In a note, Sobh-e-No discussed the response of the British ambassador to the terrorist incident in Shiraz. The paper said: The American regime, together with its subordinate countries, including the UK, designed the “Bee’s hive” plot to counter the depth of Islamic influence in the region and beyond. After the terrorist incident in Shiraz by ISIS, the British ambassador decided to refrain from calling the attack a terrorist and violent act against people. Had the same thing happened in a church in London, British officials including the British ambassador to Tehran would have called it a terrorist act. Western double standards and the West’s baseless claims of support for human rights which causes discrimination among people of different races and religions, will only result in an increase in terrorism and deepen injustice in the world. On the other hand, the British ambassador’s malice and his interference in Iran’s internal affairs are visible in his tweet. He has used ambiguous words in his tweet just like the anti-Iranian opposition. It is clear however that when the UK hosts several media outlets which are opposed to Iran, it also has to keep its policies and remarks in line with anti-Iran rhetoric and mimic the words of those outlets. 

Iran: Death chain in Ashraf 3
In an analysis, the Iran newspaper discussed the continuation of suspicious deaths of high-ranking members of MKO and the tensity of their organizational situation. It wrote: Another death of a high-ranking member of the MKO. A member, named Munir Dej, has been declared dead, confirming suspicions that a serial and systematic killing spree is taking place. Several other high-ranking members of the MKO have died in recent weeks. It seems that a possible prosecution of the key members in both Albania and Iran has caused panic among MKO members and made several of them want to leave. The group itself has declared that Munir Dej took her own life but many believe that is a made-up story to cover her murder. It seems that the unpleasant situation that the MKO is facing overseas might urge more members to leave the terror organization and hence the heads of the entity will continue to take more lives in order to cleanse the system from elements it considers problematic and undesirable. 

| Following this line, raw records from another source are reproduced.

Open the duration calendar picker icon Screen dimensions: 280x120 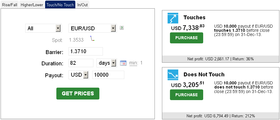(123, 63)
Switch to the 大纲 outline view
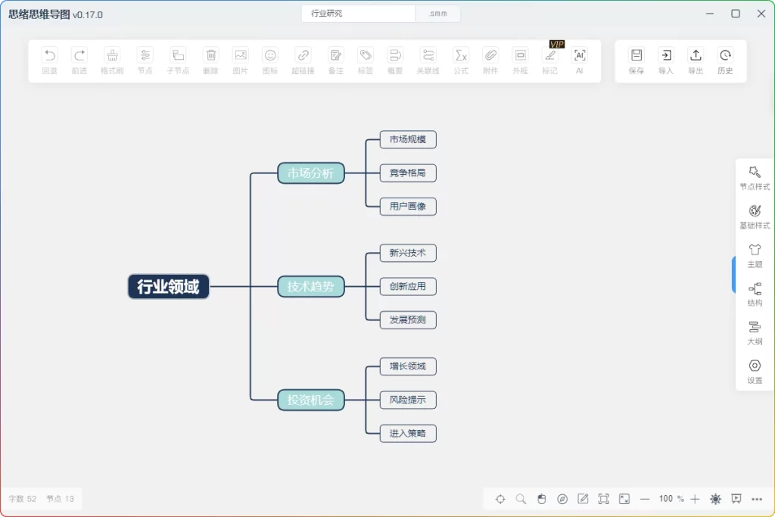 [x=754, y=333]
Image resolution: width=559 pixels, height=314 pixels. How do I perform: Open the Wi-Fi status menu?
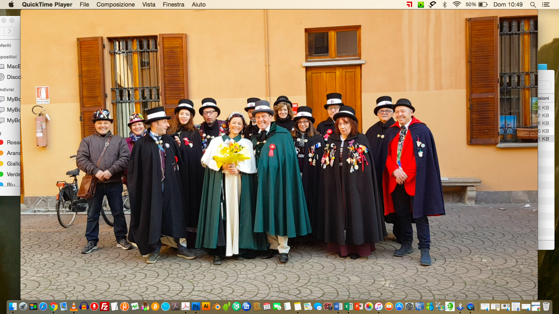pyautogui.click(x=457, y=4)
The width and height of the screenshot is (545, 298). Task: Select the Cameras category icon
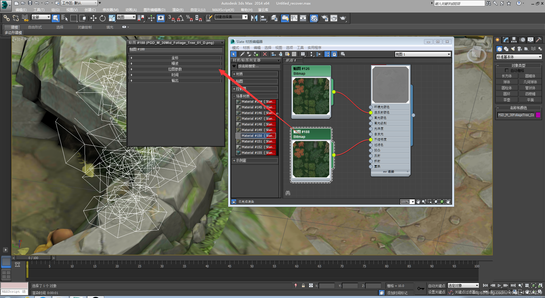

Ham Mihan: October is a flashpoint
In a commentary, Ham Mihan wrote: Some analysts believe that the recent negotiations between Iran and the United States can form the basis for greater negotiations and a more serious agreement, an agreement whose content is not the revival of JCPOA but the next U.S. plans to control Iran in exchange for reducing some sanctions. Even if the U.S. can follow the negotiations for a few months, October 2023, when UN limitations on Iran’s ballistic missiles expire, is a flashpoint, and the only option Western leaders see to avoid its expiration is a snapback.  However, this option might force Iran to quit the Nuclear Non-Proliferation Treaty (NPT), a potential dilemma for the United States and Israel that would risk escalating tensions across the region. Now, Iran, America and the larger international community have to make a serious decision and take a step towards some kind of agreement or at least to prevent further tension.